NVIDIA is talking up some new AI techniques that well help robots to more efficiently work alongside humans. The research was led by NVIDIA researchers Stan Birchfield and Jonathan Tremblay. The duo was able to develop a deep learning-based system that is said to be the first of its kind that can teach a robot to complete a task simply by observing the actions of a human. NVIDIA says that the research is meant to enhance communications between humans and robots while furthering research that allows people to work alongside robots seamlessly.
“For robots to perform useful tasks in real-world settings, it must be easy to communicate the task to the robot; this includes both the desired result and any hints as to the best means to achieve that result,” the researchers stated in their research paper. “With demonstrations, a user can communicate a task to the robot and provide clues as to how to best perform the task.”

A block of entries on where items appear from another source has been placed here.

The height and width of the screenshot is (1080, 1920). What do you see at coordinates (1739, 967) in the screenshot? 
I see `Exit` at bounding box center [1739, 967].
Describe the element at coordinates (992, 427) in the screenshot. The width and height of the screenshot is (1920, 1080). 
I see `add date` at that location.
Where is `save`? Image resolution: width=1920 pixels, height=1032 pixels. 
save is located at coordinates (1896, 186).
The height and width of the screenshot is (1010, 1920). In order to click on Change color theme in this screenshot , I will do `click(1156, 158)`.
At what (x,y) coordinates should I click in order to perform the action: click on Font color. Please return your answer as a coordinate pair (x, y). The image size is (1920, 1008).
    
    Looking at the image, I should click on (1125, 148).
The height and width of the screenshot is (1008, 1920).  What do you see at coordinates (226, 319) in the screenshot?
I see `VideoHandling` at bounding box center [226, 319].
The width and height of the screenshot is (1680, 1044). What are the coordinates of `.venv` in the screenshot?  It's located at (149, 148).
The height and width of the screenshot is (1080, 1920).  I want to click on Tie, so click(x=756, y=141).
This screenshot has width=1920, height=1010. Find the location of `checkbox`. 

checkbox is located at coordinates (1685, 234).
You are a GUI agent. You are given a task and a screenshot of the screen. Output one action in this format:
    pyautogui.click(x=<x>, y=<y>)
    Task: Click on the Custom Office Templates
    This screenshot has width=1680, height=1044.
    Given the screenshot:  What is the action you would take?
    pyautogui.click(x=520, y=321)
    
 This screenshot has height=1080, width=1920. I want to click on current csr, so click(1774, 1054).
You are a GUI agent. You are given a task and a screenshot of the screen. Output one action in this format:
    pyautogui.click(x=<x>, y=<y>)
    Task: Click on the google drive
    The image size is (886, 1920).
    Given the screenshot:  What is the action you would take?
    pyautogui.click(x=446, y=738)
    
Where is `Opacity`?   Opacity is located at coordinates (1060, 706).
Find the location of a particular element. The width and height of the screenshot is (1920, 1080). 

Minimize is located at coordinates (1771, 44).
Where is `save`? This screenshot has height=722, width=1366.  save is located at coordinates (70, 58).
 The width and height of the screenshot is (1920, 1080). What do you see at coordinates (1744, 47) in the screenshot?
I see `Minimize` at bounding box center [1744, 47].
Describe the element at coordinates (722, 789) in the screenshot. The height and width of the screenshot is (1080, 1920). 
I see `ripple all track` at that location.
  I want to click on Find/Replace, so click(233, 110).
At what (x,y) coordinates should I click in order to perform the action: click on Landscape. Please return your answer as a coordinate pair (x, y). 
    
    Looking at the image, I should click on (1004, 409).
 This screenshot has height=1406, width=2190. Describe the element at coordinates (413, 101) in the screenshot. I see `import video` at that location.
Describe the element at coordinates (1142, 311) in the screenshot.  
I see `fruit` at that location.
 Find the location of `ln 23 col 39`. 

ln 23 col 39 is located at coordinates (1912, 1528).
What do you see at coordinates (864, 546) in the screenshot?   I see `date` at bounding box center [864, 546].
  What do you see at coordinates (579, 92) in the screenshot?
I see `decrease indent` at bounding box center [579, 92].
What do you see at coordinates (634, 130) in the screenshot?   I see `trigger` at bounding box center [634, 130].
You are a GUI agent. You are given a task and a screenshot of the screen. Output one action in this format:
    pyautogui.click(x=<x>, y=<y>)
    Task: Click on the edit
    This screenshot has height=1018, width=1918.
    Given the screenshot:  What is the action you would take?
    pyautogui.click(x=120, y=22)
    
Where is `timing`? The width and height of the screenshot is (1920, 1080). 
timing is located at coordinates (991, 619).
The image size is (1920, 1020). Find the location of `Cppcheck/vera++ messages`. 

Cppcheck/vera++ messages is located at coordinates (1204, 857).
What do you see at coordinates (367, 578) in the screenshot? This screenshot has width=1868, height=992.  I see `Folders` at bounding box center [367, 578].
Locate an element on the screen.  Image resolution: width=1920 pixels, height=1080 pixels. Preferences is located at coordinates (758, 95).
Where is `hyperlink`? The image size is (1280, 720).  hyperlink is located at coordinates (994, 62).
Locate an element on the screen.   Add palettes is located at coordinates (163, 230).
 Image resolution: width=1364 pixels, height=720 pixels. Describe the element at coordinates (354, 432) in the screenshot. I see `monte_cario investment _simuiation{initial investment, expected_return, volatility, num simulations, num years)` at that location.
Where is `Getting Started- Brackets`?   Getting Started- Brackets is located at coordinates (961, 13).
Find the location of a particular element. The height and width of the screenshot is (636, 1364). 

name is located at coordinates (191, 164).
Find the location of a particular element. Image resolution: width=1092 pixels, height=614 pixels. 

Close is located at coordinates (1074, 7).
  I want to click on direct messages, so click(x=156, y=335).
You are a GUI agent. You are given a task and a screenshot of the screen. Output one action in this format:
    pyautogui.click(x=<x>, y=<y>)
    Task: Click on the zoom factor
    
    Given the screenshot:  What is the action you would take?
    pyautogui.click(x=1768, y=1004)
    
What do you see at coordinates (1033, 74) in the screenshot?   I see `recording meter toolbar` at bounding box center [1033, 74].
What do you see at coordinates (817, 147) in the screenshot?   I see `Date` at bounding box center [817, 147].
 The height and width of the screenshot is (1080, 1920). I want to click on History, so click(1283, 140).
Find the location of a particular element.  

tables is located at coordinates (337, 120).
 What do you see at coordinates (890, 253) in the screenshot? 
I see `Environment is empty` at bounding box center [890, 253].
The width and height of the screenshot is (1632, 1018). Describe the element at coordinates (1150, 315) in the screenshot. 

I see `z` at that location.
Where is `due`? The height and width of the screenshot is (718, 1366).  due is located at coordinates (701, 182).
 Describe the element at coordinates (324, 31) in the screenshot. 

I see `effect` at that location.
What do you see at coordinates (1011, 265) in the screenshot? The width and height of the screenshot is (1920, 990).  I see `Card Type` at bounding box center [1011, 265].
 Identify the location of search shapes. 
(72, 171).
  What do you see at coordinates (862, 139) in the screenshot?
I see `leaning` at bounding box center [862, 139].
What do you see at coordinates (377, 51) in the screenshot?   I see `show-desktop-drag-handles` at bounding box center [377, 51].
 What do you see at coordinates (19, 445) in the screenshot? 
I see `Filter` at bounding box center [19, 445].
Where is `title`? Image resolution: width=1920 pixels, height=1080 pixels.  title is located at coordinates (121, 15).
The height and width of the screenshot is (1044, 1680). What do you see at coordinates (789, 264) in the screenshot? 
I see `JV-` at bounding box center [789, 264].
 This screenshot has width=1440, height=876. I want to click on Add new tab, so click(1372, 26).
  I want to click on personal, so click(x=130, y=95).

NVIDIA Titan X GPUs were used by the researchers in the research to train a neural network to perform tasks with perception program generation and program execution. Because of that training, the robot was able to learn to perform a task simply by observing a single demonstration of the task performed by a human in the real world.
After watching humans perform the task. the robot can create a readable description of the steps necessary to do the task itself. That allows the human to verify that the robot understood what it was shown and correct any issues with the steps in the description. NVIDIA says that the ability to leverage synthetic data to train the neural networks is the key to this capability. Synthetic data generation bypasses current methods of training neural networks that normally require large amounts of training data and
NVIDIA notes that this is also the first time that an image-centric domain randomization approach has been used with a robot. Domain randomization is a tool used to produce synthetic data with lots of diversity able to trick the perception network into seeing the real-world data as a variation of its training data.
“The perception network as described applies to any rigid real-world object that can be reasonably approximated by its 3D bounding cuboid,” the researchers continued. “Despite never observing a real image during training, the perception network reliably detects the bounding cuboids of objects in real images, even under severe occlusions.”
The video embedded above has a human showing a robot how to stack cubes with the system inferring an appropriate program and correctly placing cubes in the correct order. The robot is able to recover from mistakes in real-time. The results of this research will be presented at the International Conference on Robotics and Automation in Brisbane, Australia this week.